== MATERIAL FOR THIS EXERCISE

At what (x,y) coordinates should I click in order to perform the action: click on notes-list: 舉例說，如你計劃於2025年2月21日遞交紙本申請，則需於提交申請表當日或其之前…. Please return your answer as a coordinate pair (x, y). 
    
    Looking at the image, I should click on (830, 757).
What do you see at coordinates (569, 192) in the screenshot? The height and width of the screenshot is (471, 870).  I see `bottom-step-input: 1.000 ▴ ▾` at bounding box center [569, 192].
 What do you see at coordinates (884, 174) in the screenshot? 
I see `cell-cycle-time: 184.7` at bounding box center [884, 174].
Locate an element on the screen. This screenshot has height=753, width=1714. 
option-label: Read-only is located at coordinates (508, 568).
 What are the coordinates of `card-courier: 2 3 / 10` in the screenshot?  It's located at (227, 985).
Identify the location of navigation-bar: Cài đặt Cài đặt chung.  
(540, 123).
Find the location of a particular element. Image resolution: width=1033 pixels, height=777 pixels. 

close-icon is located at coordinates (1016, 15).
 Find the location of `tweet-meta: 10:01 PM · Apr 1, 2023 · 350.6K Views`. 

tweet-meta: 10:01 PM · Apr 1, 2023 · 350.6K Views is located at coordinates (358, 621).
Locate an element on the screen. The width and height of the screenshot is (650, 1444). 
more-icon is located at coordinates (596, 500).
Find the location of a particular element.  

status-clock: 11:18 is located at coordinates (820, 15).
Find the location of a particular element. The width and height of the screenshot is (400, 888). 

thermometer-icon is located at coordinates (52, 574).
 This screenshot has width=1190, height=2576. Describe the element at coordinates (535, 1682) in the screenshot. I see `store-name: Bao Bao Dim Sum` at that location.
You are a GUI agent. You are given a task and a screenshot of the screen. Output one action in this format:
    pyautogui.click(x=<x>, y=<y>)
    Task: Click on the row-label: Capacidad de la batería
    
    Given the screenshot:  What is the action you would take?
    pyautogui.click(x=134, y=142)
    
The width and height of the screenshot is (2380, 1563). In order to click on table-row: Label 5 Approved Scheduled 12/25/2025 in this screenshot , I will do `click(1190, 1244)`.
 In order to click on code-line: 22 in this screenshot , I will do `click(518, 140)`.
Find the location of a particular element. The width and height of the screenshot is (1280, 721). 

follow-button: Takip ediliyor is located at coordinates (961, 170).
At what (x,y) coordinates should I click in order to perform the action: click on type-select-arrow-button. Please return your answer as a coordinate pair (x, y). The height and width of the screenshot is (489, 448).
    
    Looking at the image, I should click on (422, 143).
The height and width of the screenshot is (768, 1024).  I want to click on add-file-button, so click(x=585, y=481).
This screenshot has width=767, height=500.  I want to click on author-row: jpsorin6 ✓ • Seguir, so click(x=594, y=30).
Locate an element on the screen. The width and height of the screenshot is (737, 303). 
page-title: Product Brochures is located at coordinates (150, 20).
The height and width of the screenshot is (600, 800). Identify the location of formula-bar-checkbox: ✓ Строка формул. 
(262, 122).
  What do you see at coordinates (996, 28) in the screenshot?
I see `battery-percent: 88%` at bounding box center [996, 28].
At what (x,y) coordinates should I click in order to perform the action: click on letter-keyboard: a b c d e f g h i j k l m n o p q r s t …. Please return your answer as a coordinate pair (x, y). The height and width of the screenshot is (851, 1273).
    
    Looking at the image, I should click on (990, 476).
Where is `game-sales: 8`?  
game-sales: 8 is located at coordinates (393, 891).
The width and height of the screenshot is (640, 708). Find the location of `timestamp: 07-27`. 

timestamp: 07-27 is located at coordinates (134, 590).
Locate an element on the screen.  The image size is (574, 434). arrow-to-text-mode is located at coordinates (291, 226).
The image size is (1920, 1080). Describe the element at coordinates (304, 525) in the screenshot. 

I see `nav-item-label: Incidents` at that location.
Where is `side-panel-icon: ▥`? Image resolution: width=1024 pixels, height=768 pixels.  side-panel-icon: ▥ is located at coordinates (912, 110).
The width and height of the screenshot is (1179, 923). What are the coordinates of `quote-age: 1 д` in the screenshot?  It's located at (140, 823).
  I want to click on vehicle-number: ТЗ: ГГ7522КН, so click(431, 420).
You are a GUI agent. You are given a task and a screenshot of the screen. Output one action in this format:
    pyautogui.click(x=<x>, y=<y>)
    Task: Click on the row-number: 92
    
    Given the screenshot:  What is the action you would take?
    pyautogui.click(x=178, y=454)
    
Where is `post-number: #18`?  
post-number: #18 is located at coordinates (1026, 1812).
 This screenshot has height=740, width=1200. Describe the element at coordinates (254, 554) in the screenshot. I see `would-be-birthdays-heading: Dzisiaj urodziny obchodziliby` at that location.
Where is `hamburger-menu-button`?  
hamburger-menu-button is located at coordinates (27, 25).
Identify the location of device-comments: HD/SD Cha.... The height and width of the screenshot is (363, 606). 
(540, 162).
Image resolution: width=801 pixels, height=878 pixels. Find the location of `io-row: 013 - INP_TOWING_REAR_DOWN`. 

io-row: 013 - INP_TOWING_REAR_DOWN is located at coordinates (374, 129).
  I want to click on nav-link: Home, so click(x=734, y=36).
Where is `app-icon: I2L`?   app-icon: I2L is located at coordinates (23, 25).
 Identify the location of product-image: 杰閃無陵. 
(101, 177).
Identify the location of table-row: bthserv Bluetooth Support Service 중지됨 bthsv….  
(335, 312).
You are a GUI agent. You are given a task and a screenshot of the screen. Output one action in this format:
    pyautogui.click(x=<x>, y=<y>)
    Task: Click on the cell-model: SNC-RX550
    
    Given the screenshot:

====

• **EXERCISE PROMPT**
Arrange the part of the records that opens at their first line and closes with the line containing "status-clock: 11:18 is", including both ends, as a numbered list with blank lines omitted.

• **OUTPUT**
1. At what (x,y) coordinates should I click in order to perform the action: click on notes-list: 舉例說，如你計劃於2025年2月21日遞交紙本申請，則需於提交申請表當日或其之前…. Please return your answer as a coordinate pair (x, y). 
2.     Looking at the image, I should click on (830, 757).
3. What do you see at coordinates (569, 192) in the screenshot? The height and width of the screenshot is (471, 870).  I see `bottom-step-input: 1.000 ▴ ▾` at bounding box center [569, 192].
4.  What do you see at coordinates (884, 174) in the screenshot? 
5. I see `cell-cycle-time: 184.7` at bounding box center [884, 174].
6. Locate an element on the screen. This screenshot has height=753, width=1714. 
7. option-label: Read-only is located at coordinates (508, 568).
8.  What are the coordinates of `card-courier: 2 3 / 10` in the screenshot?  It's located at (227, 985).
9. Identify the location of navigation-bar: Cài đặt Cài đặt chung.  
10. (540, 123).
11. Find the location of a particular element. Image resolution: width=1033 pixels, height=777 pixels. 
12. close-icon is located at coordinates (1016, 15).
13.  Find the location of `tweet-meta: 10:01 PM · Apr 1, 2023 · 350.6K Views`. 
14. tweet-meta: 10:01 PM · Apr 1, 2023 · 350.6K Views is located at coordinates (358, 621).
15. Locate an element on the screen. The width and height of the screenshot is (650, 1444). 
16. more-icon is located at coordinates (596, 500).
17. Find the location of a particular element.  
18. status-clock: 11:18 is located at coordinates (820, 15).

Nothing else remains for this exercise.